• [PROBLEM STATEMENT]:
The entries below are to be retyped exactly. Preserve every word.

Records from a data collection
—————
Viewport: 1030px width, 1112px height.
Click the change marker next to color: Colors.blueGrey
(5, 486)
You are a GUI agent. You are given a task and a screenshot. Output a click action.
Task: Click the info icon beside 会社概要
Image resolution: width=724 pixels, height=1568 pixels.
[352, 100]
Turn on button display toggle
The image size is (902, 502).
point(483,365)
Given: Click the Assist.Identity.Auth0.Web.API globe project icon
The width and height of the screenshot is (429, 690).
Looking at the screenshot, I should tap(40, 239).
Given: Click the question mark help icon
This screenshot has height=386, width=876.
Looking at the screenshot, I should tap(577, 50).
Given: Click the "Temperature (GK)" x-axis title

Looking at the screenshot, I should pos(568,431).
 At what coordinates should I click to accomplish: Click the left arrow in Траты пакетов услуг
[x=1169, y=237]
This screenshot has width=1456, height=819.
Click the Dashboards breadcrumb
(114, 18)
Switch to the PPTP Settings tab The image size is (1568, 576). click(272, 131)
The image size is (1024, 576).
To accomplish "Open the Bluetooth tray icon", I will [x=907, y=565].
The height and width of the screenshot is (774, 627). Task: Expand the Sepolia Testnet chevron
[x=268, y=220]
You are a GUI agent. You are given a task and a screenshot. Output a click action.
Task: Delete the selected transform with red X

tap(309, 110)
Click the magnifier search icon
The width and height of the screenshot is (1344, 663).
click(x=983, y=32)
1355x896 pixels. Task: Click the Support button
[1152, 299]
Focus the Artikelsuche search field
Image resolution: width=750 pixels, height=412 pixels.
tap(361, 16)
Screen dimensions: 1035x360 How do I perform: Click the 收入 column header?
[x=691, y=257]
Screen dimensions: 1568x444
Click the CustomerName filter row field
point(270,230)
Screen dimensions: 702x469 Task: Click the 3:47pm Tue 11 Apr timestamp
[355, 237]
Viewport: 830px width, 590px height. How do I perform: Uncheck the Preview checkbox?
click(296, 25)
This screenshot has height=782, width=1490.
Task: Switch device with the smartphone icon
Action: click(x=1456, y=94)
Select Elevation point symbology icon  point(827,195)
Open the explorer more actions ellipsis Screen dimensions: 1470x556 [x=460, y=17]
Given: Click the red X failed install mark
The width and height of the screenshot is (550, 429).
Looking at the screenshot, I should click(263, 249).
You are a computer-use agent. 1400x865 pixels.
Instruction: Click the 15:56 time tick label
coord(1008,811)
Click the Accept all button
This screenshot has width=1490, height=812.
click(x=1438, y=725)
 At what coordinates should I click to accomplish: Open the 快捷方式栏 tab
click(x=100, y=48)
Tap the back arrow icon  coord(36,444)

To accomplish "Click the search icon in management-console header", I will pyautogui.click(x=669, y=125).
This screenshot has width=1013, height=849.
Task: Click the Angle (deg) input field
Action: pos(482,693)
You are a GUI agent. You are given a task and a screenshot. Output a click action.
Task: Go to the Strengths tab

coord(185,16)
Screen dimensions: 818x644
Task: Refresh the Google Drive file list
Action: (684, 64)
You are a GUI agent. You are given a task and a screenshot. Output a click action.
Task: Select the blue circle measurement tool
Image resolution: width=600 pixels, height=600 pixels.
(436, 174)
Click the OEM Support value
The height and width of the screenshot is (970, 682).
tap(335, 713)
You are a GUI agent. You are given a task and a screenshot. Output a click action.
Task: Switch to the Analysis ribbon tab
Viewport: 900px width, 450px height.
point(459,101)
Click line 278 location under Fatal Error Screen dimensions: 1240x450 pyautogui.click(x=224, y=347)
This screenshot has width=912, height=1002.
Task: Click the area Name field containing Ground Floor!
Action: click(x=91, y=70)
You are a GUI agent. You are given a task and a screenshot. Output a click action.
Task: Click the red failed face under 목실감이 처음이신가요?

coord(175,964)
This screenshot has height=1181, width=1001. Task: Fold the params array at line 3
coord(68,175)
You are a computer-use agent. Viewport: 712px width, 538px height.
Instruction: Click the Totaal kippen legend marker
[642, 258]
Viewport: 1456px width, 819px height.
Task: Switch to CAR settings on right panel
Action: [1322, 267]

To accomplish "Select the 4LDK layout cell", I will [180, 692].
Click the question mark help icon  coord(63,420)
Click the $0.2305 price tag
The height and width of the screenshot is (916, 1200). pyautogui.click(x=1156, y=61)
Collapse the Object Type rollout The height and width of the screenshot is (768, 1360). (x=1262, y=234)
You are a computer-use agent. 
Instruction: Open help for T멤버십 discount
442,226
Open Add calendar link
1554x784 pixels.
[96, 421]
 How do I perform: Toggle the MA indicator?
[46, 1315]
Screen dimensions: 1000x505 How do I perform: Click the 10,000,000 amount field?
—————
• [WRITTEN ANSWER]:
Viewport: 1030px width, 1112px height.
Click the change marker next to color: Colors.blueGrey
(5, 486)
You are a GUI agent. You are given a task and a screenshot. Output a click action.
Task: Click the info icon beside 会社概要
Image resolution: width=724 pixels, height=1568 pixels.
[352, 100]
Turn on button display toggle
The image size is (902, 502).
point(483,365)
Given: Click the Assist.Identity.Auth0.Web.API globe project icon
The width and height of the screenshot is (429, 690).
Looking at the screenshot, I should tap(40, 239).
Given: Click the question mark help icon
This screenshot has height=386, width=876.
Looking at the screenshot, I should tap(577, 50).
Given: Click the "Temperature (GK)" x-axis title

Looking at the screenshot, I should pos(568,431).
 At what coordinates should I click to accomplish: Click the left arrow in Траты пакетов услуг
[x=1169, y=237]
This screenshot has width=1456, height=819.
Click the Dashboards breadcrumb
(114, 18)
Switch to the PPTP Settings tab The image size is (1568, 576). click(272, 131)
The image size is (1024, 576).
To accomplish "Open the Bluetooth tray icon", I will [x=907, y=565].
The height and width of the screenshot is (774, 627). Task: Expand the Sepolia Testnet chevron
[x=268, y=220]
You are a GUI agent. You are given a task and a screenshot. Output a click action.
Task: Delete the selected transform with red X

tap(309, 110)
Click the magnifier search icon
The width and height of the screenshot is (1344, 663).
click(x=983, y=32)
1355x896 pixels. Task: Click the Support button
[1152, 299]
Focus the Artikelsuche search field
Image resolution: width=750 pixels, height=412 pixels.
tap(361, 16)
Screen dimensions: 1035x360 How do I perform: Click the 收入 column header?
[x=691, y=257]
Screen dimensions: 1568x444
Click the CustomerName filter row field
point(270,230)
Screen dimensions: 702x469 Task: Click the 3:47pm Tue 11 Apr timestamp
[355, 237]
Viewport: 830px width, 590px height. How do I perform: Uncheck the Preview checkbox?
click(296, 25)
This screenshot has height=782, width=1490.
Task: Switch device with the smartphone icon
Action: click(x=1456, y=94)
Select Elevation point symbology icon  point(827,195)
Open the explorer more actions ellipsis Screen dimensions: 1470x556 [x=460, y=17]
Given: Click the red X failed install mark
The width and height of the screenshot is (550, 429).
Looking at the screenshot, I should click(263, 249).
You are a computer-use agent. 1400x865 pixels.
Instruction: Click the 15:56 time tick label
coord(1008,811)
Click the Accept all button
This screenshot has width=1490, height=812.
click(x=1438, y=725)
 At what coordinates should I click to accomplish: Open the 快捷方式栏 tab
click(x=100, y=48)
Tap the back arrow icon  coord(36,444)

To accomplish "Click the search icon in management-console header", I will pyautogui.click(x=669, y=125).
This screenshot has width=1013, height=849.
Task: Click the Angle (deg) input field
Action: pos(482,693)
You are a GUI agent. You are given a task and a screenshot. Output a click action.
Task: Go to the Strengths tab

coord(185,16)
Screen dimensions: 818x644
Task: Refresh the Google Drive file list
Action: (684, 64)
You are a GUI agent. You are given a task and a screenshot. Output a click action.
Task: Select the blue circle measurement tool
Image resolution: width=600 pixels, height=600 pixels.
(436, 174)
Click the OEM Support value
The height and width of the screenshot is (970, 682).
tap(335, 713)
You are a GUI agent. You are given a task and a screenshot. Output a click action.
Task: Switch to the Analysis ribbon tab
Viewport: 900px width, 450px height.
point(459,101)
Click line 278 location under Fatal Error Screen dimensions: 1240x450 pyautogui.click(x=224, y=347)
This screenshot has width=912, height=1002.
Task: Click the area Name field containing Ground Floor!
Action: click(x=91, y=70)
You are a GUI agent. You are given a task and a screenshot. Output a click action.
Task: Click the red failed face under 목실감이 처음이신가요?

coord(175,964)
This screenshot has height=1181, width=1001. Task: Fold the params array at line 3
coord(68,175)
You are a computer-use agent. Viewport: 712px width, 538px height.
Instruction: Click the Totaal kippen legend marker
[642, 258]
Viewport: 1456px width, 819px height.
Task: Switch to CAR settings on right panel
Action: [1322, 267]

To accomplish "Select the 4LDK layout cell", I will [180, 692].
Click the question mark help icon  coord(63,420)
Click the $0.2305 price tag
The height and width of the screenshot is (916, 1200). pyautogui.click(x=1156, y=61)
Collapse the Object Type rollout The height and width of the screenshot is (768, 1360). (x=1262, y=234)
You are a computer-use agent. 
Instruction: Open help for T멤버십 discount
442,226
Open Add calendar link
1554x784 pixels.
[96, 421]
 How do I perform: Toggle the MA indicator?
[46, 1315]
Screen dimensions: 1000x505 How do I perform: Click the 10,000,000 amount field?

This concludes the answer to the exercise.